Now, creators worry the platform might be taken away from them. TikTok Chief Executive Shou Zi Chew testified in front of lawmakers Thursday, trying to convince them that TikTok is not a national security threat. But he was largely unsuccessful in making the case that TikTok was out of the reach of Chinese influence, observers say.

The Biden administration has recently increased efforts to force a sale of TikTok by its owner ByteDance, which is a Chinese company subject to Chinese law — the same thing Trump sought to do in 2020 with a TikTok ban that was blocked by federal courts. On March 15, the Committee on Foreign Investment in the United States reportedly gave ByteDance an ultimatum: Sell TikTok or face a ban in the United States.

A recent bill introduced in the Senate that would enable the Biden administration to ban TikTok has bipartisan support.

 

An outright ban of the app would be a devastating blow to many of the small businesses that have turned to TikTok to reach potential customers instead of shelling out for more traditional and pricey forms of marketing.
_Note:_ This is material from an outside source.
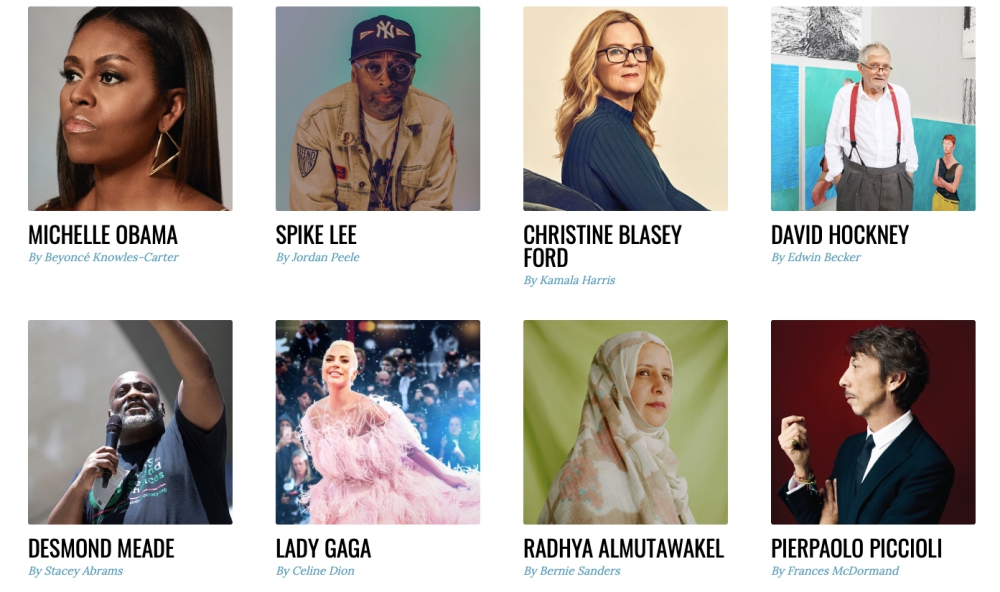Click the Pierpaolo Piccioli portrait
This screenshot has height=592, width=1000.
click(873, 422)
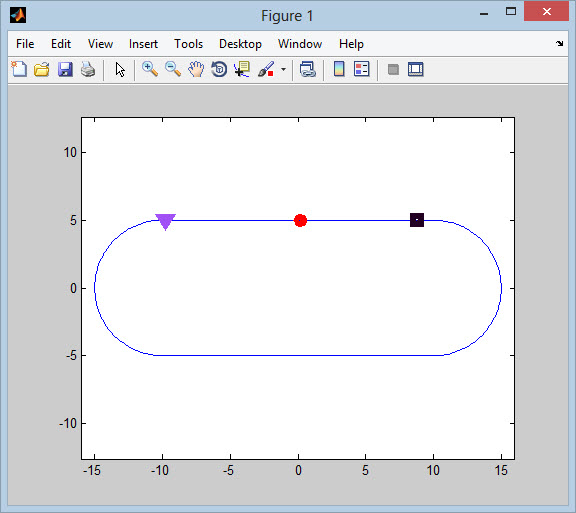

Kellis Landrum, co-founder of Los Angeles marketing agency True North Social, said Facebook and Instagram are "pay-to-play" platforms that don't give as much of a return on investment.

"TikTok offers the broadest organic reach of any of the channels right now," Landrum said. "If you're very successful on TikTok, that's probably most of what you're focusing on because [as] a small business, you can't afford to attack marketing on a bunch of different fronts at the same time."

Elyse Burns, who runs a stationery and home goods design company she launched in college in 2015, said she's seen a direct correlation between her TikTok videos and sales. After posting a video featuring a shipment of day planners that got 2.9 million views in June 2022, she sold more than 2,000 day planners in two days.